Le gouvernement a promis plusieurs événements de commémorations majeurs à partir de l'année prochaine, et annoncé un fonds de 200 millions d'euros destiné à des initiatives sociales:
Evelyn Wever-Croes, Première ministre d'Aruba, petite île des Antilles néerlandaises a salué un «tournant dans l'histoire du royaume» auprès de l'agence de presse néerlandaise ANP. Mais la volonté du gouvernement de présenter des excuses lundi, qui avait fuité dans la presse néerlandaise, suscitait depuis plusieurs semaines une vive controverse aux Pays-Bas et outre-mer.

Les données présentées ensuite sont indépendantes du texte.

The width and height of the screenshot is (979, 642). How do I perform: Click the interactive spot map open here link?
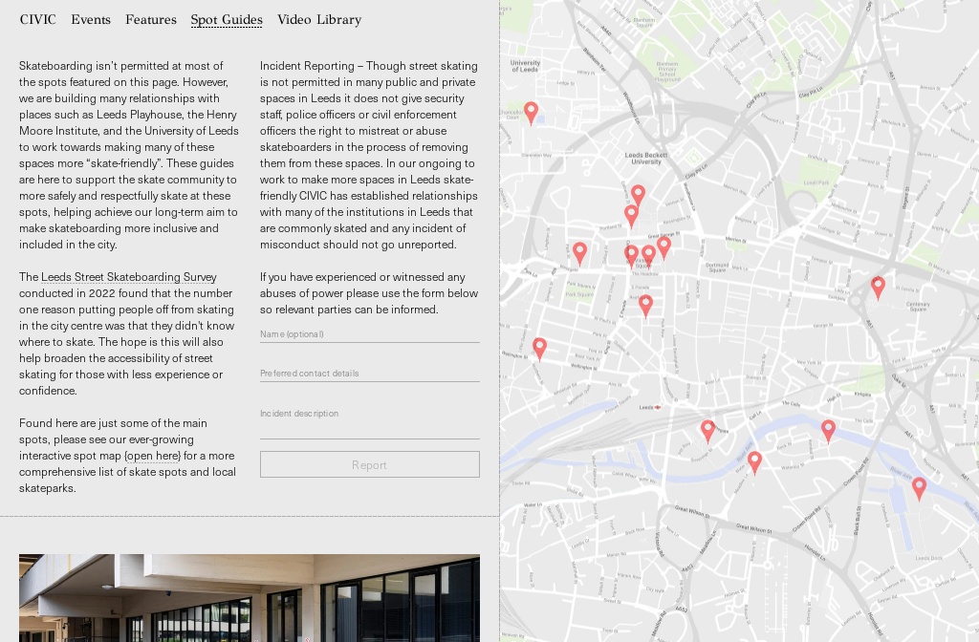pos(153,456)
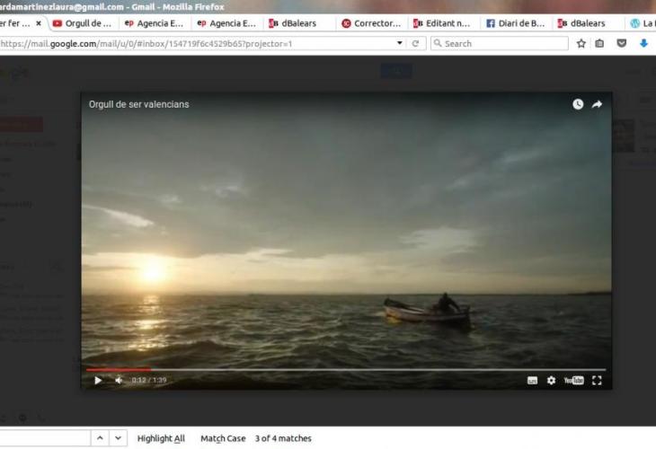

Les organisations de commémoration de l'esclavage souhaitaient que ces excuses soient présentées le 1er juillet 2023, date marquant les 150 ans de la fin de l'esclavage. Certains demandent également des compensations.
La Première ministre de Sint Maarten, Silveria Jacobs a regretté lundi des «excuses forcées» mais invité les Pays-Bas au dialogue:
«Je pense que des excuses devraient être présentées au Suriname», a également réagi Sangita Kalloe, institutrice à Paramaribo.

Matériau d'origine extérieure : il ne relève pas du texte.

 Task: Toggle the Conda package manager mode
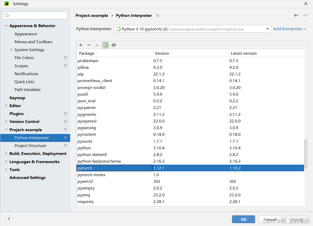coord(105,45)
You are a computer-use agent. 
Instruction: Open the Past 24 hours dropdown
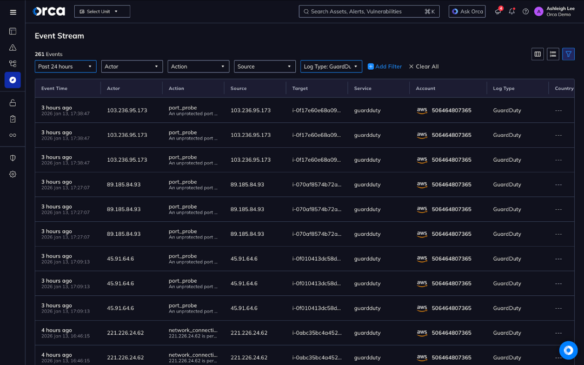tap(65, 67)
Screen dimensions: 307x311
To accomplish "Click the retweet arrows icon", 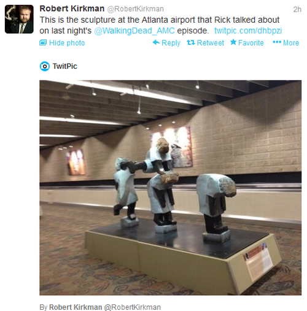I will pyautogui.click(x=191, y=42).
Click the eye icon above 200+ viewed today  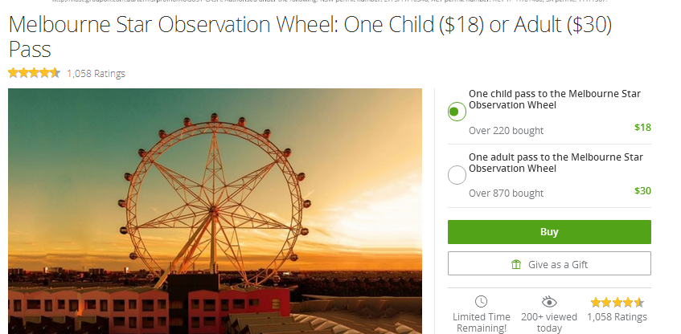tap(549, 301)
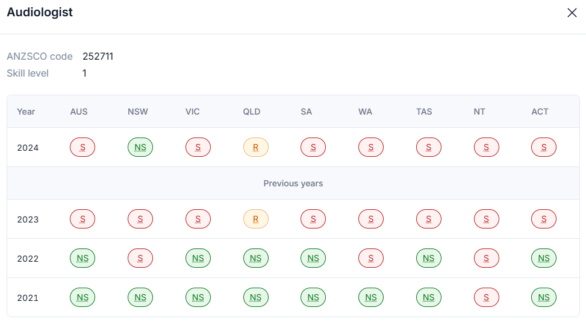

L'esclavage a contribué à financer le «siècle d'or» néerlandais, période de prospérité grâce au commerce maritime aux XVIe et XVIIe siècles. Le pays a procédé à la traite d'environ 600 000 Africains, principalement vers l'Amérique du Sud et les Caraïbes.

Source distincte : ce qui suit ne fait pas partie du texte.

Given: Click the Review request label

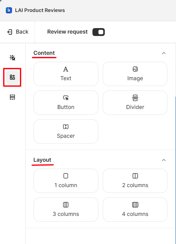Looking at the screenshot, I should (x=67, y=32).
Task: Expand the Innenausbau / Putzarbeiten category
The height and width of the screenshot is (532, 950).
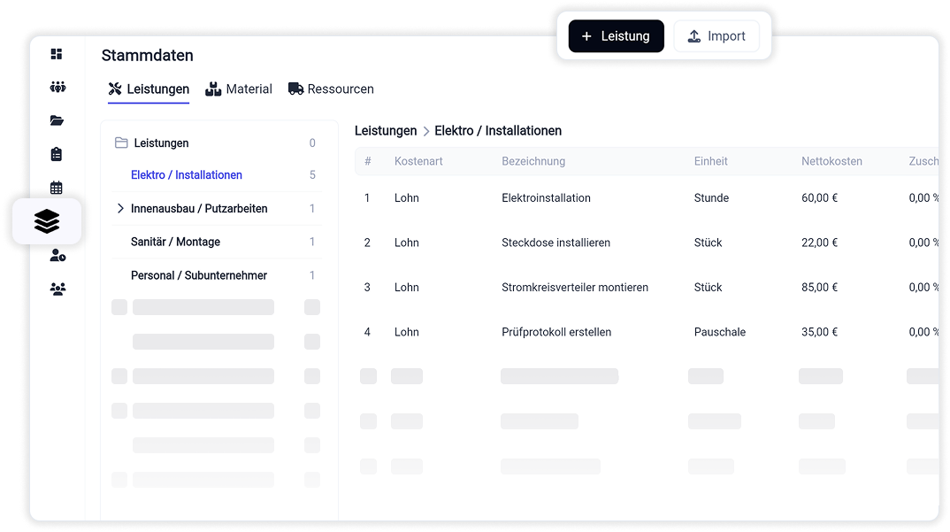Action: (120, 209)
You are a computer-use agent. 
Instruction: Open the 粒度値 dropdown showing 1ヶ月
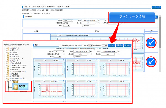tap(68, 20)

A l'apogée de son empire colonial, les Provinces-Unies, connues aujourd'hui sous le nom de Pays-Bas, possédaient des colonies comme le Suriname, l'île caribéenne de Curaçao, l'Afrique du Sud et l'Indonésie, où la Compagnie néerlandaise des Indes orientales était basée au XVIIe siècle.
L'esclavage a formellement été aboli au Suriname et dans d'autres territoires détenus par les Néerlandais le 1er juillet 1863, mais n'a vraiment pris fin qu'en 1873 après une période de «transition» de 10 ans.
Des ministres néerlandais étaient lundi dans les îles des Caraïbes: Bonaire, Sint Maarten, Aruba, Curaçao, Saba et Saint-Eustache, et au Suriname.
Ces dernières années, les Pays-Bas ont commencé à regarder en face leur rôle dans l'esclavage. Les villes d'Amsterdam, Rotterdam, Utrecht et La Haye ont officiellement présenté leurs excuses.
Mark Rutte a longtemps émis des réserves quant à la présentation d'excuses officielles, affirmant par le passé que la période de l'esclavage était trop ancienne et que des excuses attiseraient les tensions dans un pays où l'extrême droite reste forte.
«J'avais tort», a-t-il reconnu lundi, même si selon un récent sondage à peine 38% de la population adulte était en faveur d'excuses officielles. «Des siècles d'oppression et d'exploitation affectent le présent, dans les stéréotypes racistes, la discrimination et l'inégalité sociale», a-t-il ajouté. (ats/jch)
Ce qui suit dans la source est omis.